5th March 2015
For eighteen long months Python has been sitting on the dock waiting. Waiting for us to manage to persuade the great and the good that she is worthy of saving and they should help by throwing some money in her direction. I suspect there were a few pessimists who thought pigs would fly before that happened, but thankfully they never voiced it to us. The Pythoneers have always remained committed to ensuring she gets the attention she requires to safeguard her future. Then, just as things were really starting to look bleak, the money started to appear. Python will go to the ball! Now it is time to wake up the slumbering crew and see if they are still as keen and motivated to do some work on her – daft question! They were all clamouring to make a start. Someone put the kettle on and let’s have a brew while we make a plan.

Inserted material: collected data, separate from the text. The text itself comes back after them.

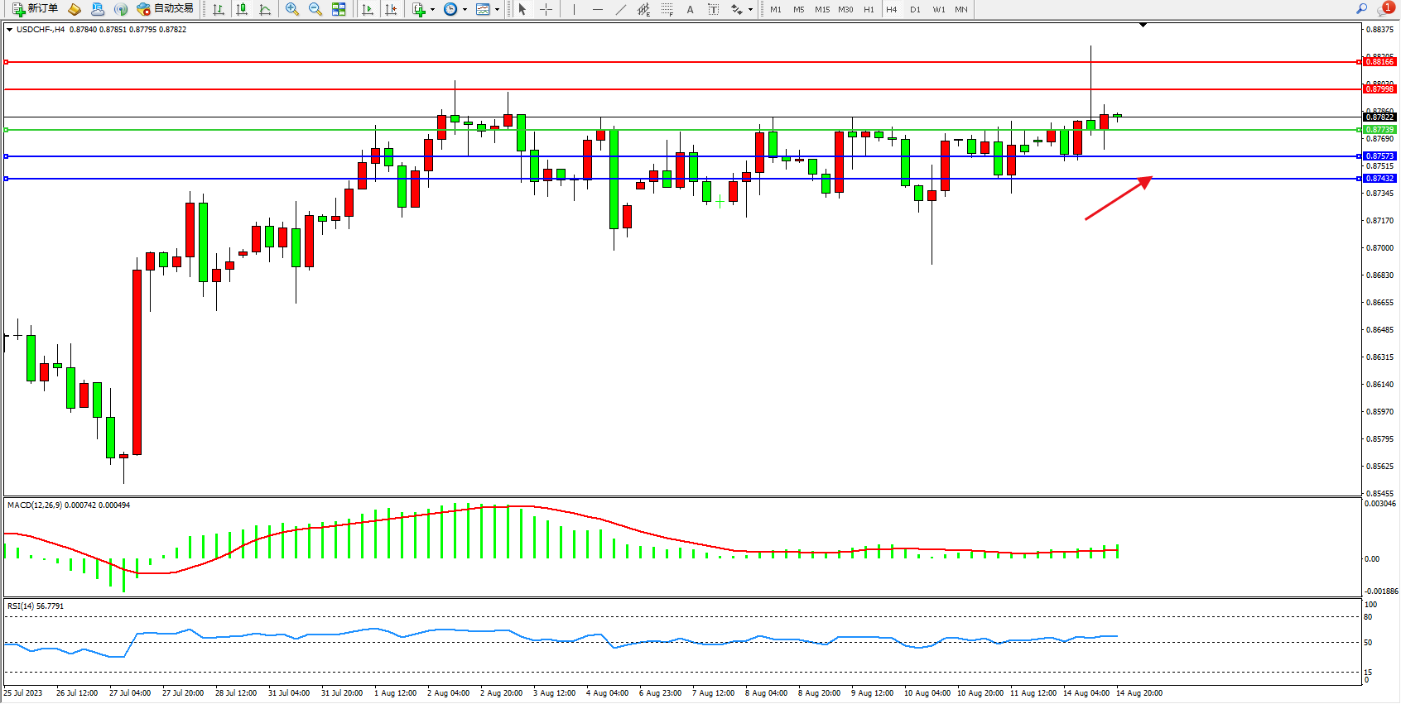Select the draw trendline tool
Viewport: 1401px width, 704px height.
pos(621,10)
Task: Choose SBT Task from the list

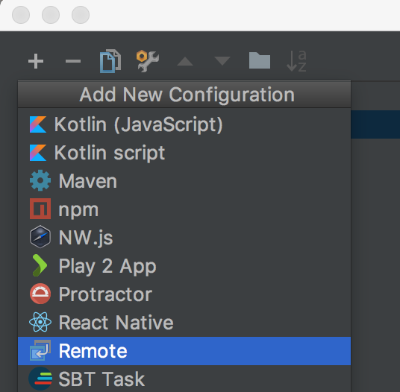Action: click(184, 379)
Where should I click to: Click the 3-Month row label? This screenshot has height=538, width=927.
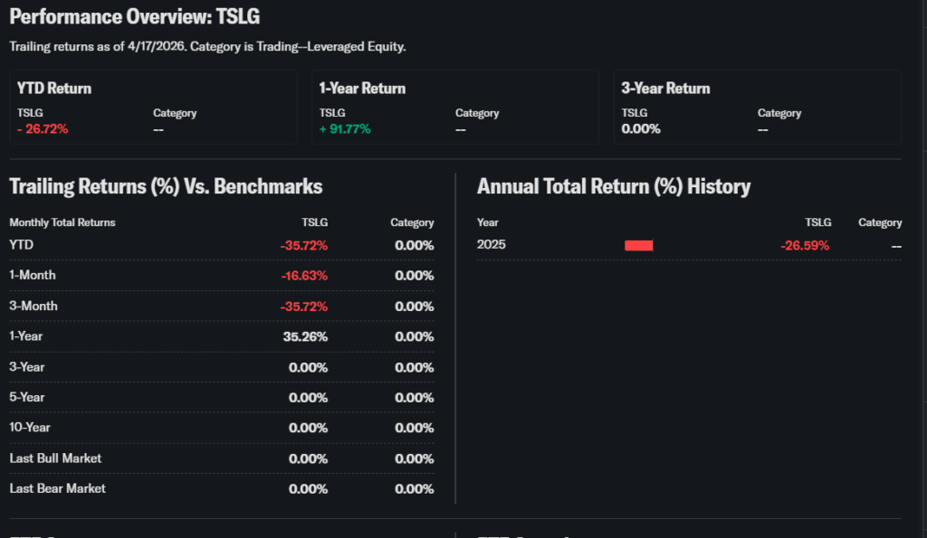point(33,306)
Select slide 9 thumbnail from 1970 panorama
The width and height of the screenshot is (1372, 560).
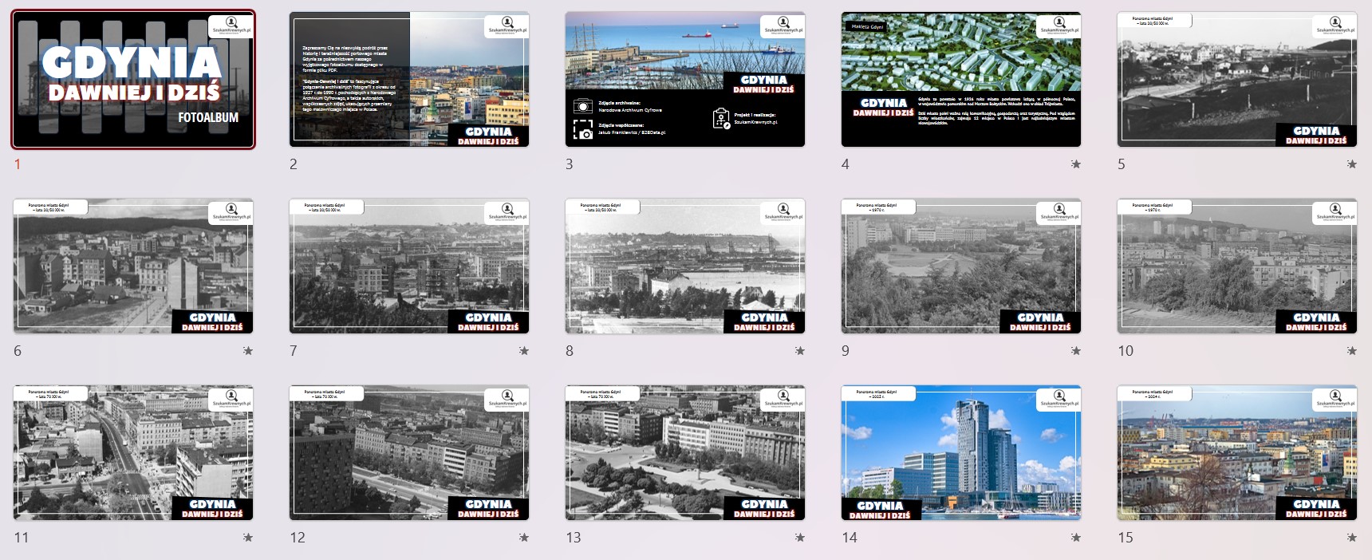click(960, 266)
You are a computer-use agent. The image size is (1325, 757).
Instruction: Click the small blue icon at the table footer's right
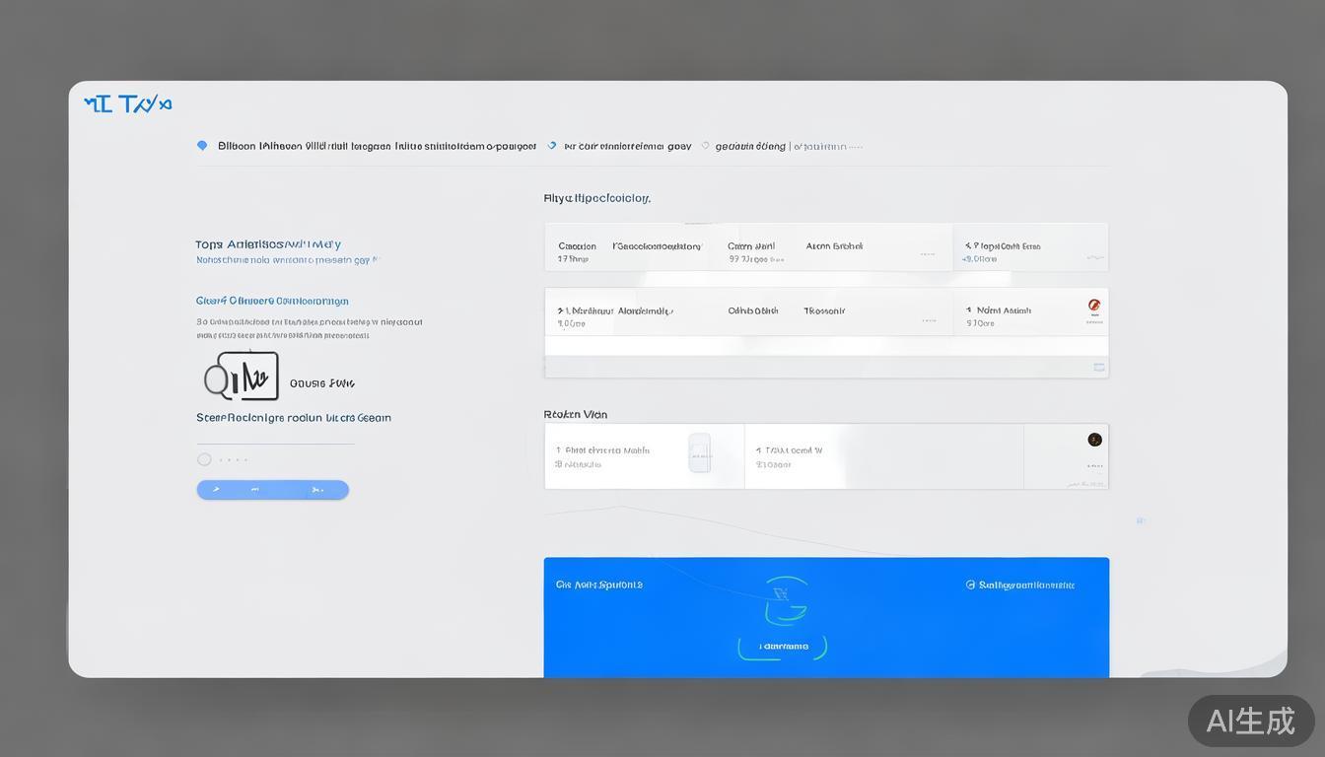(1099, 368)
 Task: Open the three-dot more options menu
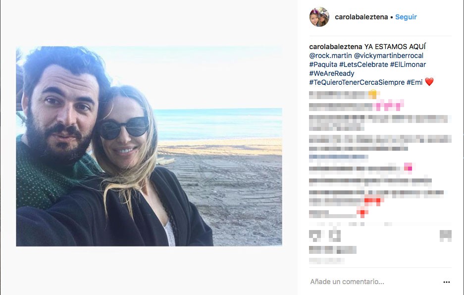[x=447, y=282]
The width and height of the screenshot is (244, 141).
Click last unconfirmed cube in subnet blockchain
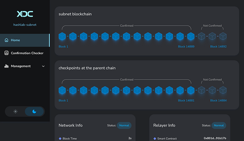click(x=223, y=36)
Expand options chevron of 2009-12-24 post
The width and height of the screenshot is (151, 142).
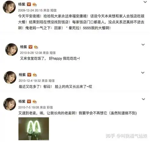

While we may not be able to make pigs fly (yet), we needed to find someone who could make Python’s Lister engine fly. Paul at the boat yard has been very generous in allowing Python to take up his precious space for so long, but, knowing she was likely to be there a while, he found a corner to tuck her into so he was not tripping over her too often. Python is now in the queue for the workshop and work is due to start in early summer, but we needed to get the engine out now, so work can commence on its rebuild. Python is currently boxed into a corner with no way of accessing the engine room with something that can lift the engine out and move it to a waiting van. The only way was to get a crane to lift the engine out from the other side of the fence. It needed a 20’ reach to do it.
No problem is ever insurmountable. What I needed was a very nice accommodating man who happens to run the boat yard where Python is. I also needed a nice man with a big crane who was not going to have to come from the other side of the country and charge us a fortune for the pleasure. I also needed some enthusiastic crew with some experience of disconnecting boat engines. Oh, I also needed someone to be there when it all happened to take some photographs for posterity. I then needed to get them all coordinated so the operation would run like a finely tuned machine. Time to put the kettle on, this make take some organising.
Sitting at my desk in Chesterfield with a computer keyboard, a phone and a big steaming mug of coffee, I set about getting it organised. I needed to liaise with Pythoneers David, Helen & Eddie to disconnect the engine. Then I turned to Google and a couple of phone calls later I found Richard of Nottingham Crane Hire who could do the job for us, but more importantly was prepared to slot in in around other jobs in the area to try and keep costs to a minimum for us. I then had to make sure Paul at the boat yard could be on hand to assist at the time the crane was coming and check with the crew that the engine had been fully disconnected and the panel in Python’s cabin top loosened so it could be lifted off…..oh and I almost forgot to check that Paul had somewhere he could keep the engine for us until we could get down there to move it to the engineers. I thought I would have to drive down there myself to take the photos and was not relishing the thought of hitting that great car park they call The M1 at a time suitable to get me to Long Eaton for the lift, but hey ho, it was a job that needed doing. I also had to check with Chesterfield Canal Trust’s treasurer, David that we could pay the nice man with the crane and…………… time for another mug of coffee. I debated whether I had earned a biscuit with this one or not.
All my ducks were in a row. The nice accommodating man with a boatyard, Paul – tick; a nice man with a massive great big HIAB on his lorry, Richard – tick; a group of volunteers who were able to travel down there and get the engine disconnected, David, Helen & Eddie – tick; a treasurer who was primed ready to pay the man with the crane, David – tick; and finally a Pythoneer who lived close enough to the boat yard to rock up there at 8am to play at being David Bailey before she went to work, Karen – tick.
The date was set, 8am on Thursday March 5th. I could do no more than sit and wait and hope it all came together. I sat at my computer desk fingers clenched around my mug of coffee. Our intrepid roving reporter on the scene, Karen, kept me updated with text messages, “The Lorry has arrived” was the one I was waiting for. I was then sitting on the edge of my seat waiting for “The Engine is out” closely followed by another text tone to alert me to the arrival of a photo of Python’s engine sitting on the ground. Phew it all came together! Not only did we prove that Lister engines can fly but by doing so we marked a milestone, Python’s restoration has started. I think I deserve another mug of coffee, no – scratch that, a celebration is called for, I will make it an Earl Grey and really push the boat out by having a Garibaldi too.